__What you need to do__: Extract every line of the records below, copying each one character for character.

^^^^^^^^

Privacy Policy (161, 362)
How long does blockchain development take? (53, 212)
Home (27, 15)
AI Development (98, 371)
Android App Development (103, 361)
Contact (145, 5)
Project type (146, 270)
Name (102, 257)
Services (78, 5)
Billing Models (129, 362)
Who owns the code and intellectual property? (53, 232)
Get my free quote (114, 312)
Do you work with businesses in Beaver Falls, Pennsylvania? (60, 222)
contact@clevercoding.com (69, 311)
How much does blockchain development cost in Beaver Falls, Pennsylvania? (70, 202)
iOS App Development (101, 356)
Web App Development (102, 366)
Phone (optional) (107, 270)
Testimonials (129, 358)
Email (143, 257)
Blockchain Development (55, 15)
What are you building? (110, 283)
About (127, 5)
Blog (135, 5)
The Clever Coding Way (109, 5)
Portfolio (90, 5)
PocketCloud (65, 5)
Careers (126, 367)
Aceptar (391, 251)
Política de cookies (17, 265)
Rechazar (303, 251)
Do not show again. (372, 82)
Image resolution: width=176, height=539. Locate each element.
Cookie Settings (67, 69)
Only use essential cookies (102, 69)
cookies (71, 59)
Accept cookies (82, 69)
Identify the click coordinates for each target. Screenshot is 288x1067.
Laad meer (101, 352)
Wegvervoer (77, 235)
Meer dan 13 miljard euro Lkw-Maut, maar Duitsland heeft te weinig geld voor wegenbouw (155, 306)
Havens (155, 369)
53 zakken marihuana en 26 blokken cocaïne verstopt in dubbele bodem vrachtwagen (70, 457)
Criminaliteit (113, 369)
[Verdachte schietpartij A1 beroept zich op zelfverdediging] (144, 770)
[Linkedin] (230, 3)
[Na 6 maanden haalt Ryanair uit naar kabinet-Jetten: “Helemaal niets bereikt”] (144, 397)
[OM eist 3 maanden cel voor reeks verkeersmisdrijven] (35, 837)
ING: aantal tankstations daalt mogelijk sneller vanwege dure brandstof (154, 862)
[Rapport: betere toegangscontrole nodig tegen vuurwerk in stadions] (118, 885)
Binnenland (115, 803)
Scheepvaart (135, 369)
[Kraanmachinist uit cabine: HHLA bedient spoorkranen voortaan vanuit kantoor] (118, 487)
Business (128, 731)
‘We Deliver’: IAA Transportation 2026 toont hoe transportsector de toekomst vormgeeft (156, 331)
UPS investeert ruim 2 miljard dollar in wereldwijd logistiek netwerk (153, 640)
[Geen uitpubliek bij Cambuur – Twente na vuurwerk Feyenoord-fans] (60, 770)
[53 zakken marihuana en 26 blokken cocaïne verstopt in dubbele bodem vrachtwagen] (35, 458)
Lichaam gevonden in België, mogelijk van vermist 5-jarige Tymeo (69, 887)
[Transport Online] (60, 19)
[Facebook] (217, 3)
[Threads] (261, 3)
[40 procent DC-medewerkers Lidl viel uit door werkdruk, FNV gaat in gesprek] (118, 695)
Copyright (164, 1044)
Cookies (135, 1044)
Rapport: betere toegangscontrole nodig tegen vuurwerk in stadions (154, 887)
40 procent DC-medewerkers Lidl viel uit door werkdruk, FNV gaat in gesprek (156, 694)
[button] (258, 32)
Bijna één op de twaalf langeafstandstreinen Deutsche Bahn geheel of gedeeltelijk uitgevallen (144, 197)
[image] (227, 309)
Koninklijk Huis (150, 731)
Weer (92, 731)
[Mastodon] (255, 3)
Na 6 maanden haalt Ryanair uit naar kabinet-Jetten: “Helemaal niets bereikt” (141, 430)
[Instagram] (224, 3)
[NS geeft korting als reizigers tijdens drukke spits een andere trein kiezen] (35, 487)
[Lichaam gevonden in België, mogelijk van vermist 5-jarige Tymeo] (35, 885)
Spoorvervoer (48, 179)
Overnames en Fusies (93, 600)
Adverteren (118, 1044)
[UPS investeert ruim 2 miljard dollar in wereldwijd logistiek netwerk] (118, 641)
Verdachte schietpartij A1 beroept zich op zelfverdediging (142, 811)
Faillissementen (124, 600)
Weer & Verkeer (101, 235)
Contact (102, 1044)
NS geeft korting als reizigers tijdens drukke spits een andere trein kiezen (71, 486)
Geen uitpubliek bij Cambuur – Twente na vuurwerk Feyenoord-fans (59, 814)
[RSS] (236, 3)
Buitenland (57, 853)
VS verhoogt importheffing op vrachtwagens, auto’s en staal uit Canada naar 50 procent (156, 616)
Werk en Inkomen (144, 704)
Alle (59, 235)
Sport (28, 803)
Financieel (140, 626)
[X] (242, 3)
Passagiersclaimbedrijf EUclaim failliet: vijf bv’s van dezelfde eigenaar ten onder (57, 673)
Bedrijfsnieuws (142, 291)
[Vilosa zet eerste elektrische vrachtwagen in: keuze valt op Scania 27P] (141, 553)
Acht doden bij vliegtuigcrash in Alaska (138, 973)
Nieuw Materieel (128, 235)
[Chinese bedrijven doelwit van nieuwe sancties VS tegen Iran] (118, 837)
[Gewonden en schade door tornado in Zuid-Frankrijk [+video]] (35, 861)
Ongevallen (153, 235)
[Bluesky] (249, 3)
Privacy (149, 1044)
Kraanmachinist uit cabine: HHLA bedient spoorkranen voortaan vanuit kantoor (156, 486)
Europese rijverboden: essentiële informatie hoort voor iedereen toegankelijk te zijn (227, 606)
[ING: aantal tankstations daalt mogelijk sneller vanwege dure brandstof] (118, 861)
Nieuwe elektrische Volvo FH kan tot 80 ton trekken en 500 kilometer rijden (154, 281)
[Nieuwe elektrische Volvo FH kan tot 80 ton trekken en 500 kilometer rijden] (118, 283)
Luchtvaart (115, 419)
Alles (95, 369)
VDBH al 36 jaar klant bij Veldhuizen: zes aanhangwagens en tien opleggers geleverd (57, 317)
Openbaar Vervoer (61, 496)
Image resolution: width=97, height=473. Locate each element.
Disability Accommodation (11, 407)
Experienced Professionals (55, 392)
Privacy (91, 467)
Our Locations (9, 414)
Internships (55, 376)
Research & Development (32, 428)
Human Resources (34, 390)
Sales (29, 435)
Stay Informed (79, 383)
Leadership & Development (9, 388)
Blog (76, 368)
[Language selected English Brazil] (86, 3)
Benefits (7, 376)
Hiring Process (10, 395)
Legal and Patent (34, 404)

^^^^^^^^

__Reply to the task__:
Privacy Policy (161, 362)
How long does blockchain development take? (53, 212)
Home (27, 15)
AI Development (98, 371)
Android App Development (103, 361)
Contact (145, 5)
Project type (146, 270)
Name (102, 257)
Services (78, 5)
Billing Models (129, 362)
Who owns the code and intellectual property? (53, 232)
Get my free quote (114, 312)
Do you work with businesses in Beaver Falls, Pennsylvania? (60, 222)
contact@clevercoding.com (69, 311)
How much does blockchain development cost in Beaver Falls, Pennsylvania? (70, 202)
iOS App Development (101, 356)
Web App Development (102, 366)
Phone (optional) (107, 270)
Testimonials (129, 358)
Email (143, 257)
Blockchain Development (55, 15)
What are you building? (110, 283)
About (127, 5)
Blog (135, 5)
The Clever Coding Way (109, 5)
Portfolio (90, 5)
PocketCloud (65, 5)
Careers (126, 367)
Aceptar (391, 251)
Política de cookies (17, 265)
Rechazar (303, 251)
Do not show again. (372, 82)
Image resolution: width=176, height=539. Locate each element.
Cookie Settings (67, 69)
Only use essential cookies (102, 69)
cookies (71, 59)
Accept cookies (82, 69)
Identify the click coordinates for each target. Screenshot is 288x1067.
Laad meer (101, 352)
Wegvervoer (77, 235)
Meer dan 13 miljard euro Lkw-Maut, maar Duitsland heeft te weinig geld voor wegenbouw (155, 306)
Havens (155, 369)
53 zakken marihuana en 26 blokken cocaïne verstopt in dubbele bodem vrachtwagen (70, 457)
Criminaliteit (113, 369)
[Verdachte schietpartij A1 beroept zich op zelfverdediging] (144, 770)
[Linkedin] (230, 3)
[Na 6 maanden haalt Ryanair uit naar kabinet-Jetten: “Helemaal niets bereikt”] (144, 397)
[OM eist 3 maanden cel voor reeks verkeersmisdrijven] (35, 837)
ING: aantal tankstations daalt mogelijk sneller vanwege dure brandstof (154, 862)
[Rapport: betere toegangscontrole nodig tegen vuurwerk in stadions] (118, 885)
Binnenland (115, 803)
Scheepvaart (135, 369)
[Kraanmachinist uit cabine: HHLA bedient spoorkranen voortaan vanuit kantoor] (118, 487)
Business (128, 731)
‘We Deliver’: IAA Transportation 2026 toont hoe transportsector de toekomst vormgeeft (156, 331)
UPS investeert ruim 2 miljard dollar in wereldwijd logistiek netwerk (153, 640)
[Geen uitpubliek bij Cambuur – Twente na vuurwerk Feyenoord-fans] (60, 770)
[53 zakken marihuana en 26 blokken cocaïne verstopt in dubbele bodem vrachtwagen] (35, 458)
Lichaam gevonden in België, mogelijk van vermist 5-jarige Tymeo (69, 887)
[Transport Online] (60, 19)
[Facebook] (217, 3)
[Threads] (261, 3)
[40 procent DC-medewerkers Lidl viel uit door werkdruk, FNV gaat in gesprek] (118, 695)
Copyright (164, 1044)
Cookies (135, 1044)
Rapport: betere toegangscontrole nodig tegen vuurwerk in stadions (154, 887)
40 procent DC-medewerkers Lidl viel uit door werkdruk, FNV gaat in gesprek (156, 694)
[button] (258, 32)
Bijna één op de twaalf langeafstandstreinen Deutsche Bahn geheel of gedeeltelijk uitgevallen (144, 197)
[image] (227, 309)
Koninklijk Huis (150, 731)
Weer (92, 731)
[Mastodon] (255, 3)
Na 6 maanden haalt Ryanair uit naar kabinet-Jetten: “Helemaal niets bereikt” (141, 430)
[Instagram] (224, 3)
[NS geeft korting als reizigers tijdens drukke spits een andere trein kiezen] (35, 487)
[Lichaam gevonden in België, mogelijk van vermist 5-jarige Tymeo] (35, 885)
Spoorvervoer (48, 179)
Overnames en Fusies (93, 600)
Adverteren (118, 1044)
[UPS investeert ruim 2 miljard dollar in wereldwijd logistiek netwerk] (118, 641)
Verdachte schietpartij A1 beroept zich op zelfverdediging (142, 811)
Faillissementen (124, 600)
Weer & Verkeer (101, 235)
Contact (102, 1044)
NS geeft korting als reizigers tijdens drukke spits een andere trein kiezen (71, 486)
Geen uitpubliek bij Cambuur – Twente na vuurwerk Feyenoord-fans (59, 814)
[RSS] (236, 3)
Buitenland (57, 853)
VS verhoogt importheffing op vrachtwagens, auto’s en staal uit Canada naar 50 procent (156, 616)
Werk en Inkomen (144, 704)
Alle (59, 235)
Sport (28, 803)
Financieel (140, 626)
[X] (242, 3)
Passagiersclaimbedrijf EUclaim failliet: vijf bv’s van dezelfde eigenaar ten onder (57, 673)
Bedrijfsnieuws (142, 291)
[Vilosa zet eerste elektrische vrachtwagen in: keuze valt op Scania 27P] (141, 553)
Acht doden bij vliegtuigcrash in Alaska (138, 973)
Nieuw Materieel (128, 235)
[Chinese bedrijven doelwit van nieuwe sancties VS tegen Iran] (118, 837)
[Gewonden en schade door tornado in Zuid-Frankrijk [+video]] (35, 861)
Ongevallen (153, 235)
[Bluesky] (249, 3)
Privacy (149, 1044)
Kraanmachinist uit cabine: HHLA bedient spoorkranen voortaan vanuit kantoor (156, 486)
Europese rijverboden: essentiële informatie hoort voor iedereen toegankelijk te zijn (227, 606)
[ING: aantal tankstations daalt mogelijk sneller vanwege dure brandstof] (118, 861)
Nieuwe elektrische Volvo FH kan tot 80 ton trekken en 500 kilometer rijden (154, 281)
[Nieuwe elektrische Volvo FH kan tot 80 ton trekken en 500 kilometer rijden] (118, 283)
Luchtvaart (115, 419)
Alles (95, 369)
VDBH al 36 jaar klant bij Veldhuizen: zes aanhangwagens en tien opleggers geleverd (57, 317)
Openbaar Vervoer (61, 496)
Image resolution: width=97, height=473. Locate each element.
Disability Accommodation (11, 407)
Experienced Professionals (55, 392)
Privacy (91, 467)
Our Locations (9, 414)
Internships (55, 376)
Research & Development (32, 428)
Human Resources (34, 390)
Sales (29, 435)
Stay Informed (79, 383)
Leadership & Development (9, 388)
Blog (76, 368)
[Language selected English Brazil] (86, 3)
Benefits (7, 376)
Hiring Process (10, 395)
Legal and Patent (34, 404)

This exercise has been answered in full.